2.13 Naar het voorlopig oordeel van de voorzieningenrechter is in het onderhavige geval de inbreuk op het recht op bescherming van de persoonlijke levenssfeer gerechtvaardigd te achten. Daartoe overweegt de voorzieningenrechter dat de opname van vingerafdrukken een groot belang dient, te weten het beschermen van reisdocumenten tegen frauduleus gebruik. Zoals uit het voorgaande volgt worden de vingerafdrukken gedurende een (zeer) korte termijn opgeslagen - namelijk vanaf het moment van afname van de vingerafdrukken bij de aanvraag tot het moment van afgifte van het reisdocument - en wordt gebruik gemaakt van een van internet afgesloten locale opslag in RAAS. Bovendien staat deze opslag alleen ten dienste aan de uitvoering van de Paspoortwet en is raadpleging door derden niet aan de orde.
2.14 Gelet op het voorgaande en in aanmerking genomen de ter zitting door verweerder gegeven toelichting ziet de voorzieningenrechter thans evenmin grond voor de eerst ter zitting naar voren gebrachte stelling van verzoeker dat de gewijzigde paspoortwetgeving in strijd is met hogere privacyregelgeving
2.15 Verzoekers standpunt dat verweerder hem een identiteitsdocument met een geldigheidsduur korter dan een jaar had moeten verstrekken waarbij de afgifte van vingerafdrukken niet vereist is, slaagt naar het voorlopig oordeel van de voorzieningenrechter evenmin.
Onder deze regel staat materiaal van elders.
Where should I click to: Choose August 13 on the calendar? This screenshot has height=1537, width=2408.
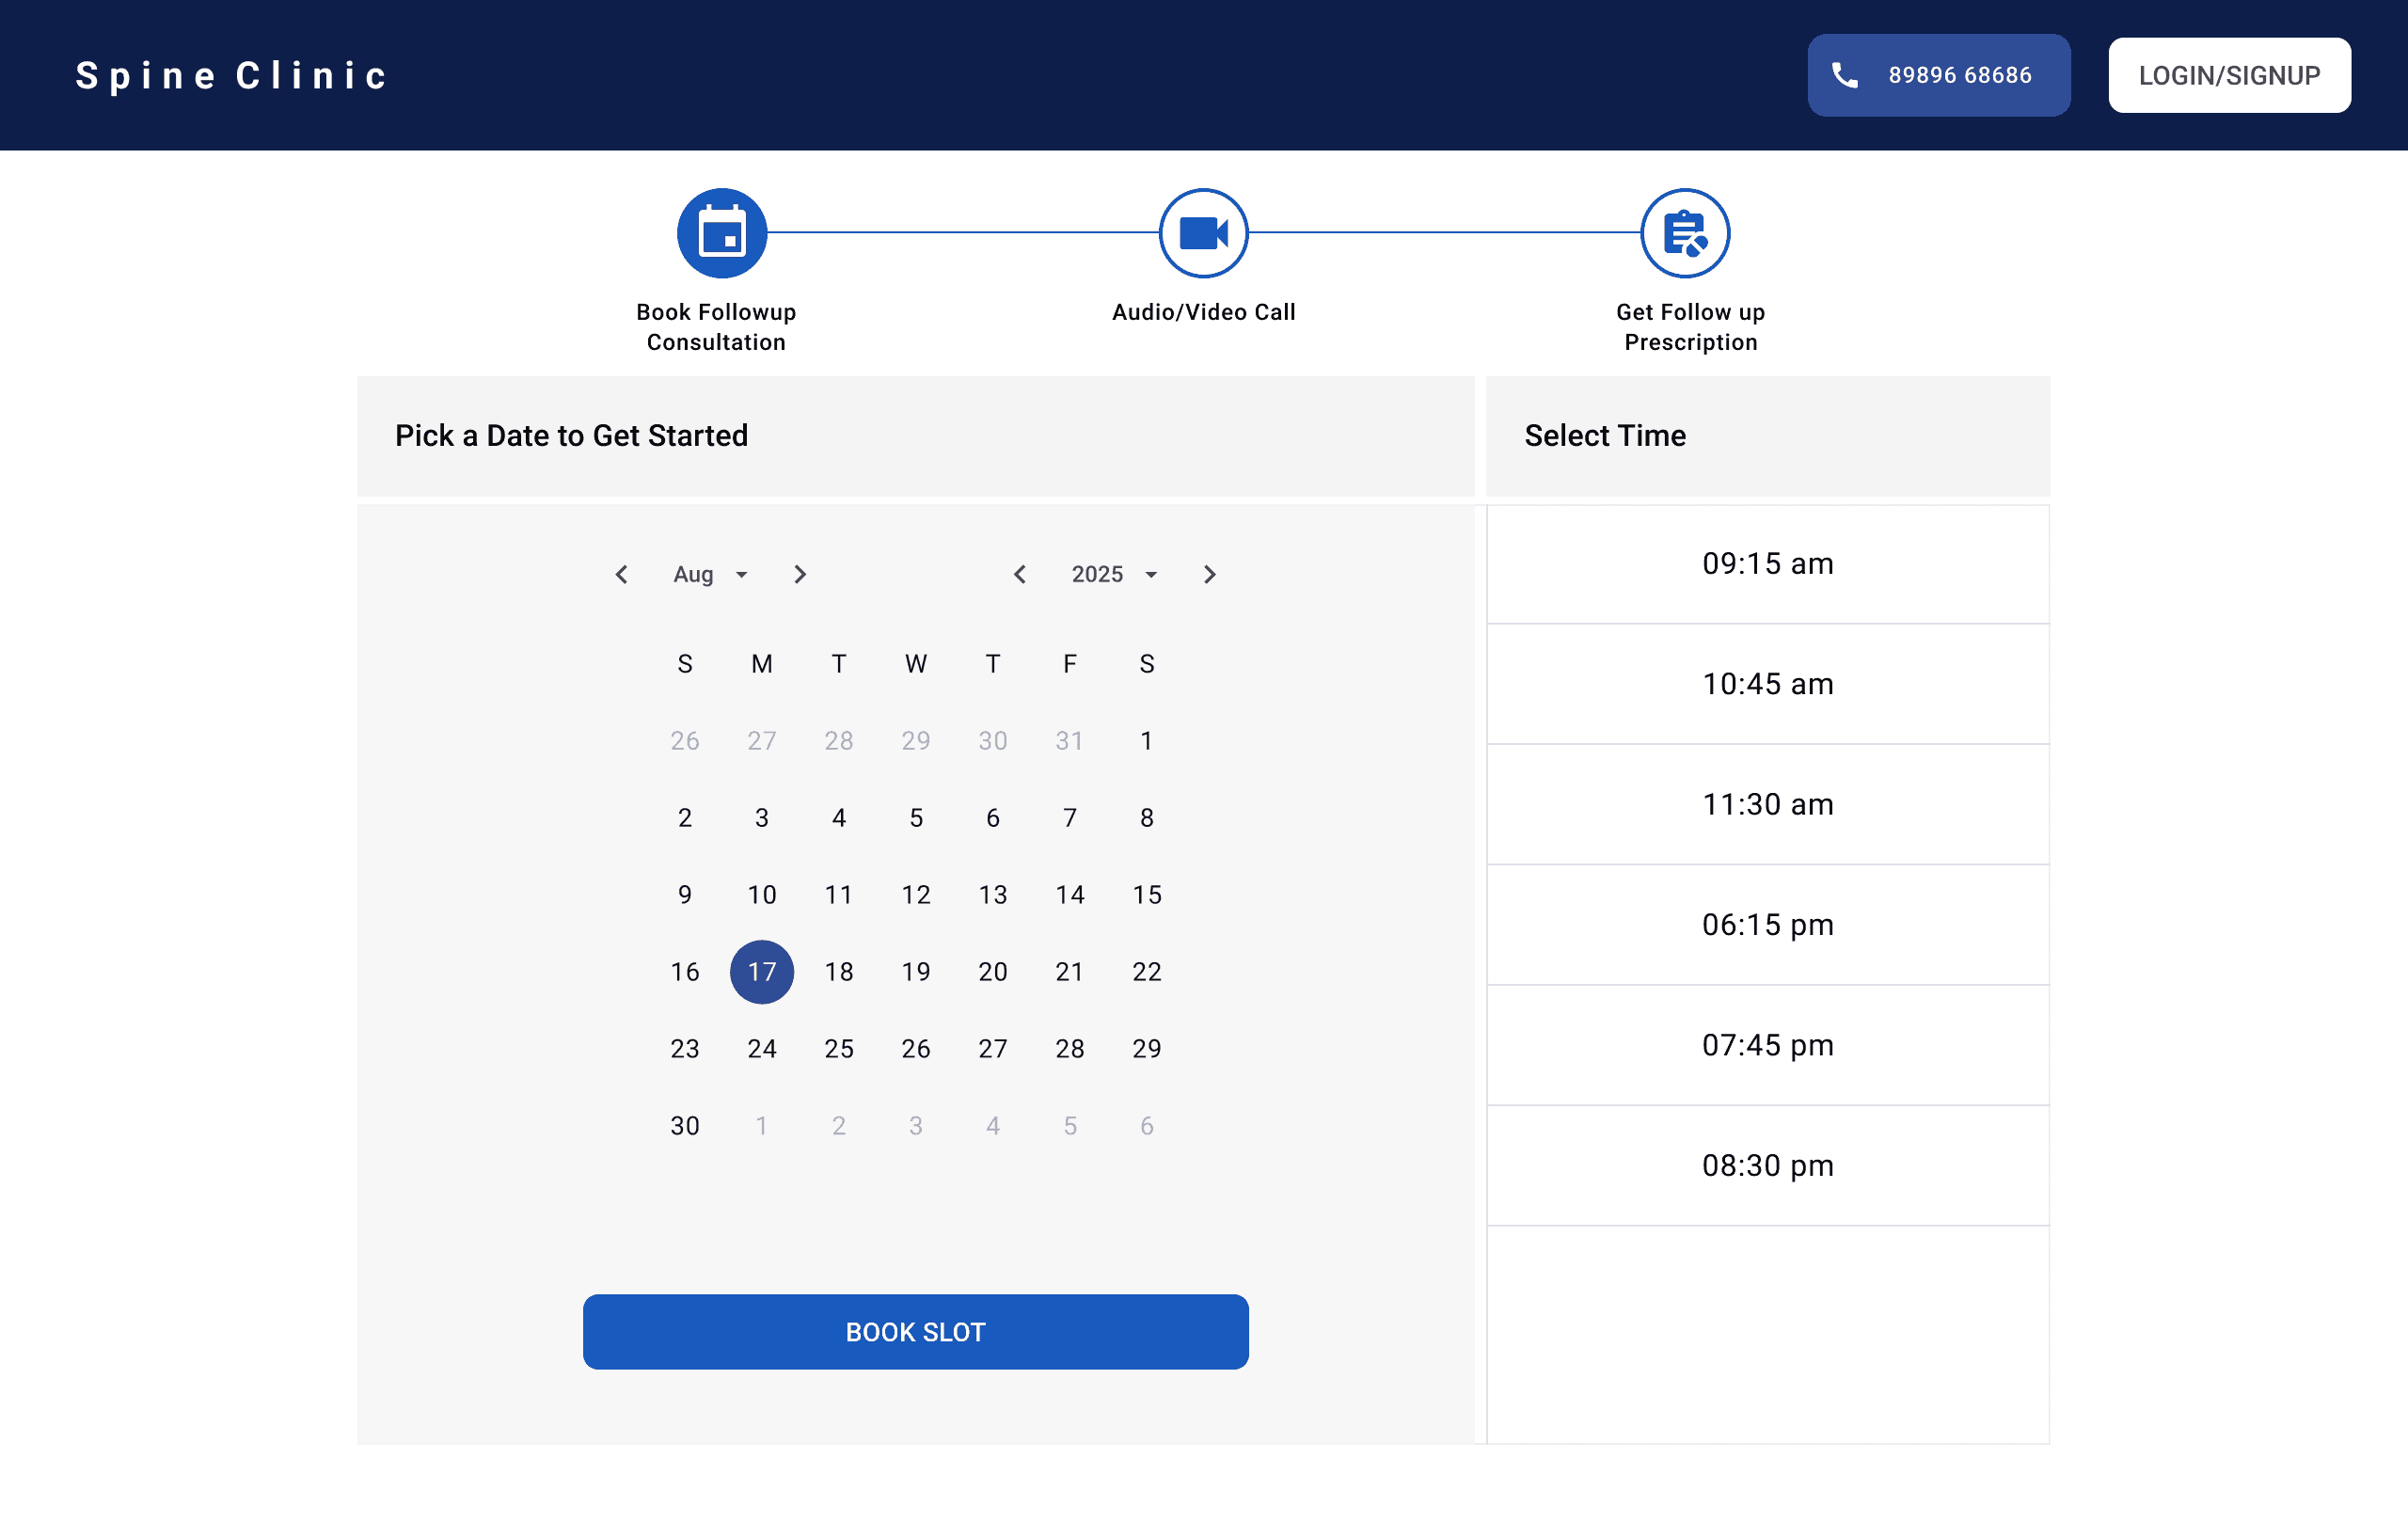[993, 894]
De voorzieningenrechter is van oordeel dat het voor verweerder niet mogelijk is om verzoeker op grond van artikel 28a, zesde lid, van de PUN een identiteitsdocument te verstrekken anders dan de verzochte Nederlandse identiteitskaart waarvoor onder andere de afgifte van vingerafdrukken noodzakelijk is. Er is geen sprake van een situatie waarin verzoeker fysiek niet in staat is om vingerafdrukken te geven. Verzoekers gewetensbezwaren zijn gelegen in de opslag van de vingerafdrukken in de chip van de identiteitskaart en in de opslag ervan in RAAS. Dit kan evenwel niet worden gekwalificeerd als een fysieke belemmering of tijdelijke verhindering als bedoeld in artikel 28a, zesde lid, van de PUN.
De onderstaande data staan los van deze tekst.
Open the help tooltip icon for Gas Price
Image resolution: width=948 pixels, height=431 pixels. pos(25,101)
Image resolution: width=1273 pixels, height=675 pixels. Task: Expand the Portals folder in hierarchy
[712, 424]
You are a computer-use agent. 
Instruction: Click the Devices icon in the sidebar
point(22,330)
Voor zover verzoeker heeft beoogd een nooddocument te verkrijgen, merkt de voorzieningenrechter nog op dat een dergelijk document alleen geldig is als reisdocument en geen geldig identiteitsbewijs is. Bovendien kan een nooddocument niet door verweerder, maar alleen door de Marechaussee worden verstrekt.
2.16 Gelet op het voorgaande ziet de voorzieningenrechter geen aanknopingspunten voor het oordeel dat verweerder verzoekers aanvraag tot afgifte van een Nederlandse identiteitskaart ten onrechte niet in behandeling heeft genomen. Het verzoek wordt dan ook afgewezen. Voor een proceskostenveroordeling bestaat geen aanleiding.
Beslissing
De voorzieningenrechter:
wijst het verzoek om voorlopige voorziening af.
Aldus vastgesteld door mr. A.M. Overbeeke en in het openbaar uitgesproken op 15 juli 2011.
De griffier: De voorzieningenrechter:
mr. J.J. van Doorn mr. A.M. Overbeeke
Rechtsmiddel
Tegen deze uitspraak staat geen rechtsmiddel open.